- Poster presentation
- Open Access
New technology for mini invasive slow continuous ultrafiltration to avoid mechanical ventilation in cardiorespiratory failure: preliminary experience
© BioMed Central Ltd 2008
- Published: 13 March 2008
- Chronic Obstructive Pulmonary Disease
- Mechanical Ventilation
- Tracheal Intubation
- Neurohormonal Activation
Chronic obstructive pulmonary disease (COPD) and heart disease are often associated. Cardiorespiratory decompensation can be related to fluid overload status with increased LVEDVI, LVEDP, airway resistance and work of breathing. This often requires tracheal intubation with a difficult weaning from mechanical ventilation (MV). The basis to treat an overload status consists of diuretic administration, which has been demonstrated to be able to reduce airway edema and resistance. Loop diuretics can induce tolerance. Their use may be associated with increased morbidity due to deleterious effects, particularly on neurohormonal activation of the renin–angiotensin–aldosterone system with increase of sympathetic renal tone, sodium and water retention, progression of cardiac dysfunction and maintenance of cardiorespiratory decompensation.
An alternative approach to remove sodium and water is slow continuous ultrafiltration (SCUF), which has been demonstrated to be effective in congestive heart failure (CHF) treatment. The major hindrance to an extensive early application of SCUF is the requirement of a central venous large-bore catheter and the involvement of specialized medical and paramedical staff. Recently, a new device (Aquadex Flex Flow) for mini-SCUF able to overcome the drawbacks of traditional devices has been developed. It operates with peripheral small-bore venous catheters and does not require specialized staff. We present two cases of our initial experience.

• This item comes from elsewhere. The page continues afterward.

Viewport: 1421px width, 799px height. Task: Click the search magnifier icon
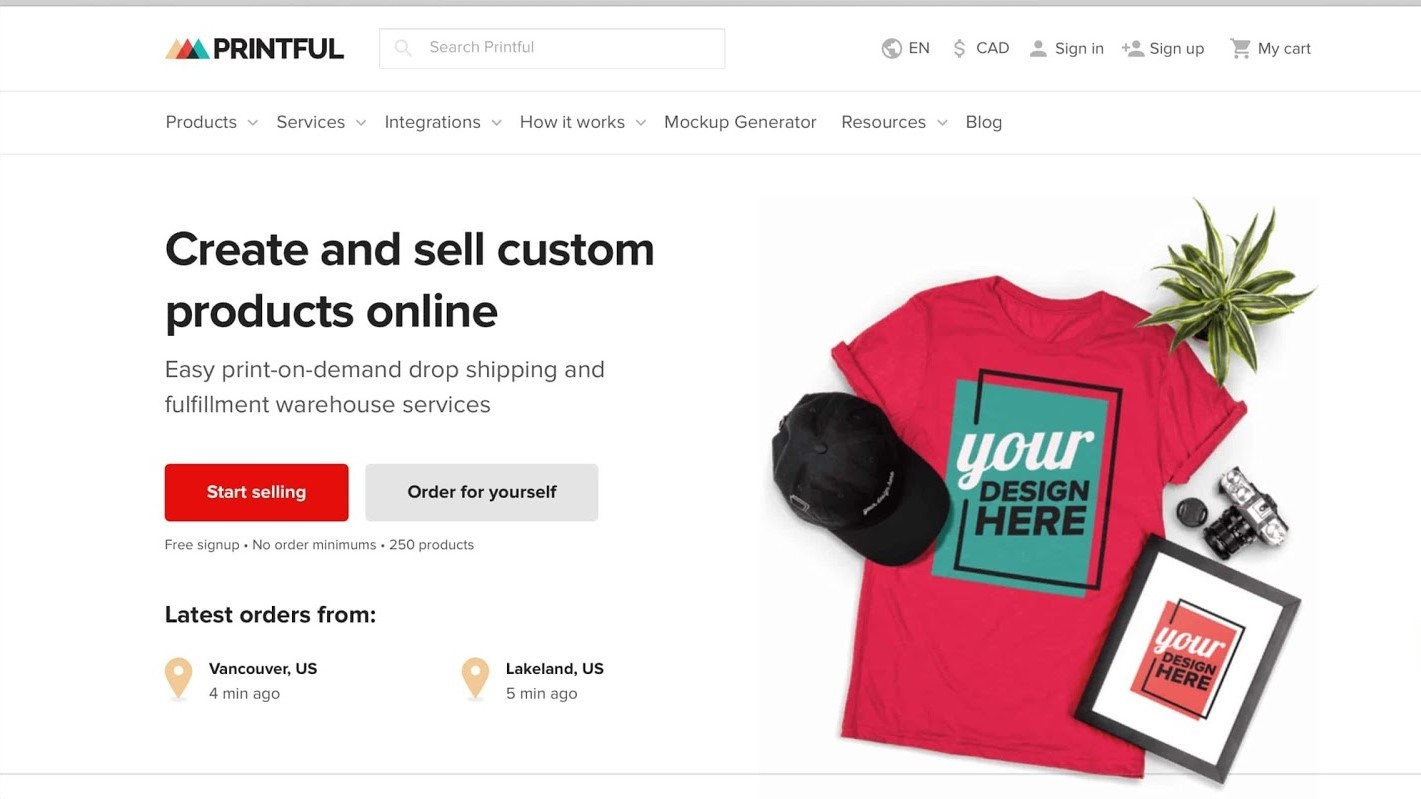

An 82-year-old female admitted to the ICU for anasarca, dyspnea and decompensated COPD underwent mini-SCUF. A negative fluid balance of 16 l was obtained in 55 hours, diuresis was maintained, blood gas exchanges (BGE) improved and tracheal intubation and MV was avoided.

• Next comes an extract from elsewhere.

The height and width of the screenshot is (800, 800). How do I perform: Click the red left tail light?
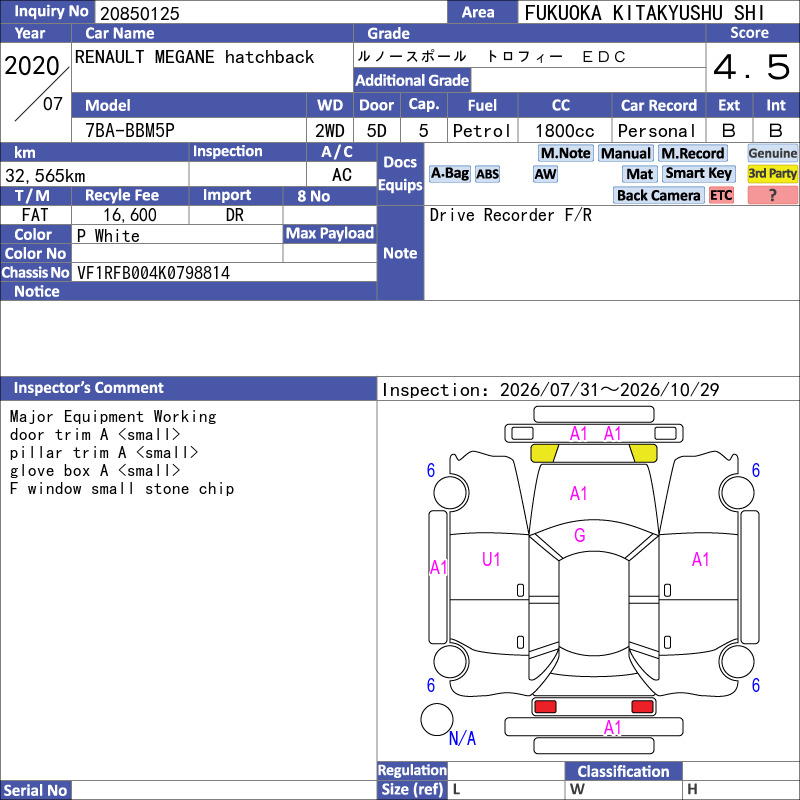click(544, 707)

A 78-year-old male was admitted to the ICU for respiratory failure and decompensated CHF. Anasarca, obesity and OSAS were associated. He was treated with MV, dobutamine, diuretics and mini-SCUF. A negative fluid balance of 18 l was obtained in 60 hours without diuresis reduction; edema was markedly reduced, BGE improved and weaning from MV was obtained 3 days after admission.
We suggest that early aggressive fluid removal through mini-SCUF in severe cardiorespiratory failure could avoid tracheal intubation or could accelerate MV weaning.